Document passage Start Marker
Telefónica has a worldwide programme of transformation, called Unica, that will effectively put all of its operations in the cloud. Separately from the Munich conference, I talked to Arturo Aguilera, head of international services for carriers at Telefónica International Wholesale Services. “Transformation means we can sell faster and with new functionality,” he told me. “And it means quicker income and with better margins.” With Unica, Telefónica is able to offer added-value services to its wholesale customers.

The group has been working on this for four or five years, he said. “The first years we were working on the hardware solution with Intel. We have a permanent lab to test the new kind of infrastructure.”

Telefónica is running Unica in Germany, Argentina, Colombia and Peru, he said, and it will be expanded to seven more countries. There are seven hubs used to deploy the new services to wholesale customers around the world, in places such as Mexico City, Miami and Hong Kong.

Back in Munich the gathering heard from Jean-Claude Geha, who is senior vice president of international technology and services delivery at Deutsche Telekom, and also chairs its Pan-Net unit that is designed to transform its national operations outside Germany. “Speed is key, especially when we’re competing not only with the traditional provider but also with webscale providers that started with a clean sheet.”
Document passage End Marker
* **Tasks and exercises**:
1/ In the passage on Telefónica's Unica programme, which company did the group work with on the hardware solution?
2/ Please list every country where, according to the passage on Telefónica's Unica programme, Telefónica is currently running Unica.
3/ Write the next part of the passage on Telefónica's Unica programme, picking up after its final sentence.
Dataset entries Start Marker
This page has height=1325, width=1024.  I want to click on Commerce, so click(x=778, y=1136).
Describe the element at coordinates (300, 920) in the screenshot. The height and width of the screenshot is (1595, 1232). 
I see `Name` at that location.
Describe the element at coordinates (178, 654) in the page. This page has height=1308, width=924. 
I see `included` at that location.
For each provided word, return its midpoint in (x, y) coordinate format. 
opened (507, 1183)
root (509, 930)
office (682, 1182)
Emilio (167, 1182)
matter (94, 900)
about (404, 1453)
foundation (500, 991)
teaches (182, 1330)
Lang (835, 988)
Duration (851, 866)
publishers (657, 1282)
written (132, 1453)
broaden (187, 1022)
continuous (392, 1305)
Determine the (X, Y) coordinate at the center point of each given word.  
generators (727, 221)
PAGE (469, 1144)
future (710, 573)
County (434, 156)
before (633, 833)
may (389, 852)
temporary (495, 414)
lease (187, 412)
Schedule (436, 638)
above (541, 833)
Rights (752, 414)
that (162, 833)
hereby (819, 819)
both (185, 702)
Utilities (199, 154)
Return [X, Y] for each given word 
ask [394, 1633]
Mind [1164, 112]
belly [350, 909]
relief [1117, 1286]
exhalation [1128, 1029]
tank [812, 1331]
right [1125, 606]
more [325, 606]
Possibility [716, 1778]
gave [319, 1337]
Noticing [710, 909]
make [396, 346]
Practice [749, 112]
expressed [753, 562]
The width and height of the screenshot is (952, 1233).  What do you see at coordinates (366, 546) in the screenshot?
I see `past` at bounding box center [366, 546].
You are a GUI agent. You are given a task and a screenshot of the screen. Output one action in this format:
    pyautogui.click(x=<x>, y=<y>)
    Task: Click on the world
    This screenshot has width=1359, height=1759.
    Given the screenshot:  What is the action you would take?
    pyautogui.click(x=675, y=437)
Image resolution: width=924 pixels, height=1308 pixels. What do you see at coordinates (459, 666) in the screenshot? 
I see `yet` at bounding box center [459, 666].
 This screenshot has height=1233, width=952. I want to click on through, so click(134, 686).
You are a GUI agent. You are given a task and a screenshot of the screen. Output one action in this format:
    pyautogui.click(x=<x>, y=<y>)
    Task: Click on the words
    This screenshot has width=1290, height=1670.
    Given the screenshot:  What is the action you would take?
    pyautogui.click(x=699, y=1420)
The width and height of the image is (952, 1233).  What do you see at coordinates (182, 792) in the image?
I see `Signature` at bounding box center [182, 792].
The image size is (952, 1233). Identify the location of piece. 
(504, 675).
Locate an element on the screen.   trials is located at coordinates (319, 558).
Dataset entries End Marker
* **Answers given**:
1/ Intel

2/ Germany, Argentina, Colombia, Peru

3/
The Pan-Net project is international, headquartered in Bratislava with technology skills distributed across central and eastern Europe. “We’re testing applications and services and we’re also testing processes. We’ve implemented artificial intelligence without having to increase headcount,” said Geha.

Services to be transformed “started with easiest, such as messaging and voice over Wifi”, and on the business-to-business side it started with secure cloud services before moving on to cloud-based customer premises equipment.

“We now have 160 million unique users. The numbers are growing and we are now planning more sophisticated services. There’s a great opportunity cloudify television. We’re working with Huawei to cloudify the TV backend,” he said. It will be offered across the company’s footprint, he added.

He addressed some of the challenges for management. “Technology people tend not to want to let go when it comes to cloudification,” said Geha – a polite way of saying that people don’t want the products they work on to be transferred to a cloud-based alternative. The answer? “If you start with new products and services then cloudification is easier.” He took a gentle swipe at the top management. “It’s not trivial to assume that the executives, the people who provide the funding, understand the implications of cloudification.”

The results of moving to the cloud are that you spend more opex but less capex. “You need fewer and fewer network engineers and more software developers.” But Deutsche Telekom finds itself completing with the webscale companies for software people, he noted.

The possible savings are huge, he said, putting them at “30%, 35%, 40%”. Geha added: “If something saves 5-10%, you’re doing the wrong thing.” That’s not enough, he implied.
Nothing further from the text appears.